Note
Not adapted to zmq yet
The Python programming language is an increasingly popular language for numerical computing. This is due to a unique combination of factors. First, Python is a high-level and interactive language that is well matched to interactive numerical work. Second, it is easy (often times trivial) to integrate legacy C/C++/Fortran code into Python. Third, a large number of high-quality open source projects provide all the needed building blocks for numerical computing: numerical arrays (NumPy), algorithms (SciPy), 2D/3D Visualization (Matplotlib, Mayavi, Chaco), Symbolic Mathematics (Sage, Sympy) and others.
The IPython project is a core part of this open-source toolchain and is focused on creating a comprehensive environment for interactive and exploratory computing in the Python programming language. It enables all of the above tools to be used interactively and consists of two main components:
With these components, it is possible to perform all aspects of a parallel computation interactively. This type of workflow is particularly relevant in scientific and numerical computing where algorithms, code and data are continually evolving as the user/developer explores a problem. The broad treads in computing (commodity clusters, multicore, cloud computing, etc.) make these capabilities of IPython particularly relevant.

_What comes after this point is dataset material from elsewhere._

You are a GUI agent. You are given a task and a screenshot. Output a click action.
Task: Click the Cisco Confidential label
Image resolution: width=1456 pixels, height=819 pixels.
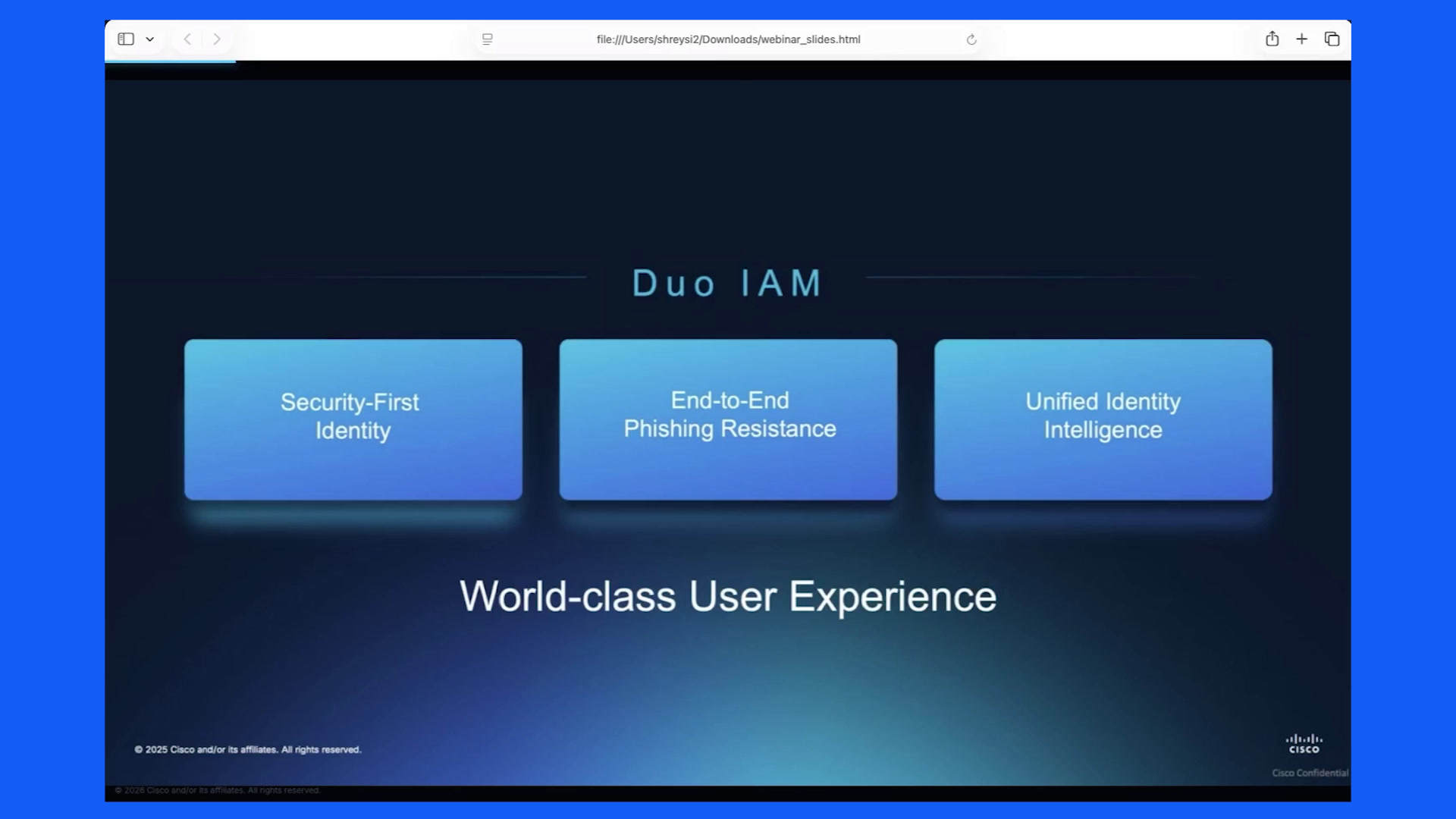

While IPython is a cross platform tool, it has particularly strong support for Windows based compute clusters running Windows HPC Server 2008. This document describes how to get started with IPython on Windows HPC Server 2008. The content and emphasis here is practical: installing IPython, configuring IPython to use the Windows job scheduler and running example parallel programs interactively. A more complete description of IPython’s parallel computing capabilities can be found in IPython’s online documentation (https://ipython.org/documentation.html).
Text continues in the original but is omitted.